La fibrillazione atriale (FA) transitoria come complicanza dell'infarto miocardico acuto (IMA) è risultata essere associata ad un aumentato rischio futuro di ictus ischemico e TIA, in particolare nei pazienti trattati con la sola terapia antiaggregante. E’ noto, infatti, che la FA è una complicanza frequente di infarto miocardico acuto (IMA), tuttavia, resta incerto se episodi transitori di FA siano associati ad un successivo aumento del rischio di ictus ischemico o attacco ischemico transitorio (TIA). A tal proposito il dott Bishara (Israel Institute of Technology, Haifa, Israel) ed I suoi colleghi hanno studiato l'impatto dell’insorgenza di un nuovo episodio di FA transitoria sull’incidenza di ictus ischemico o TIA ad un anno. Per lo studio è stata considerata una coorte retrospettiva di 2.402 pazienti con IMA, mentre sono stati esclusi tutti i pazienti con precedenti episodi di FA o episodi di FA alla dimissione. Nella coorte di pazienti l’incidenza di FA transitoria durante il ricovero è stata pari al 7,2% dei casi (174 pazienti) e nel periodo di follow-up di 1 anno dalla dimissione, stroke o TIA si sono presentati nel 9.2% e nel 2.6% rispettivamente dei soggetti con e senza FA transitoria (p<0.0001).
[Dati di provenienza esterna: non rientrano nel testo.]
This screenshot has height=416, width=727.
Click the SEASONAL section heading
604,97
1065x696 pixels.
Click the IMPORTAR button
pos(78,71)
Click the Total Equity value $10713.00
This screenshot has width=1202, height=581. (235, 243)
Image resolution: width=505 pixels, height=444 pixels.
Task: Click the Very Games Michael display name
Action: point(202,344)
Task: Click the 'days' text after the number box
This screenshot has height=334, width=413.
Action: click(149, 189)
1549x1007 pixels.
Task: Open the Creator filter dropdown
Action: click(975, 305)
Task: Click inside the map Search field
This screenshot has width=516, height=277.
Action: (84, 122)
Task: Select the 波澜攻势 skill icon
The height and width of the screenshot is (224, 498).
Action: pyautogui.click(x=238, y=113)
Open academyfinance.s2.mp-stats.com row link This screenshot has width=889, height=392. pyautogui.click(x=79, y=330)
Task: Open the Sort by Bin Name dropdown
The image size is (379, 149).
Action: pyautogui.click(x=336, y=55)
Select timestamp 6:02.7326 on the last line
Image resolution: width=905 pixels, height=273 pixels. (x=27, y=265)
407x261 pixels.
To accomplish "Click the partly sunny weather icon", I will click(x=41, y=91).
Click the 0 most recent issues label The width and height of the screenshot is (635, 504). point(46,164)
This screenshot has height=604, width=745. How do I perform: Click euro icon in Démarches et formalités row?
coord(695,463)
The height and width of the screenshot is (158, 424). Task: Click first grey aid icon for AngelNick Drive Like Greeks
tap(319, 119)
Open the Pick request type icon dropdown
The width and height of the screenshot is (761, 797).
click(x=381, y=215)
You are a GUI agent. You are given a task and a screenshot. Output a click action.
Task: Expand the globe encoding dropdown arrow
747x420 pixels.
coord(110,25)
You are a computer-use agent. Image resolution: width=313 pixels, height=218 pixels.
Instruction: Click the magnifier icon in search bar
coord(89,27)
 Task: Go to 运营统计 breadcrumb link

Rispetto ai soggetti senza FA, l’hazard ratio per stroke o TIA in pazienti presentanti FA transitoria era di 3.03 (95% CI 1.73–5.32; p<0.0001). Episodi di Ictus o TIA si sono verificati nel 2,6% dei pazienti senza FA, nel 6,3% dei pazienti con FA transitoria in trattamento con anticoagulanti orali e nel 9,9% dei pazienti con FA transitoria trattati con farmaci antiaggreganti. Possiamo quindi concludere che, in considerazione di una più alta incidenza di FA recidivante dopo la dimissione in pazienti con episodi transitori di FA durante l'ospedalizzazione (22,8% vs 2,0%, p<0,0001) e di un maggior rischio in questi di sviluppare ictus o TIA ad un anno, in particolare nei pazienti trattati con solo terapia antiaggregante, sembra utile ed opportuno considerare la terapia anticoagulante orale in questa categoria di pazienti.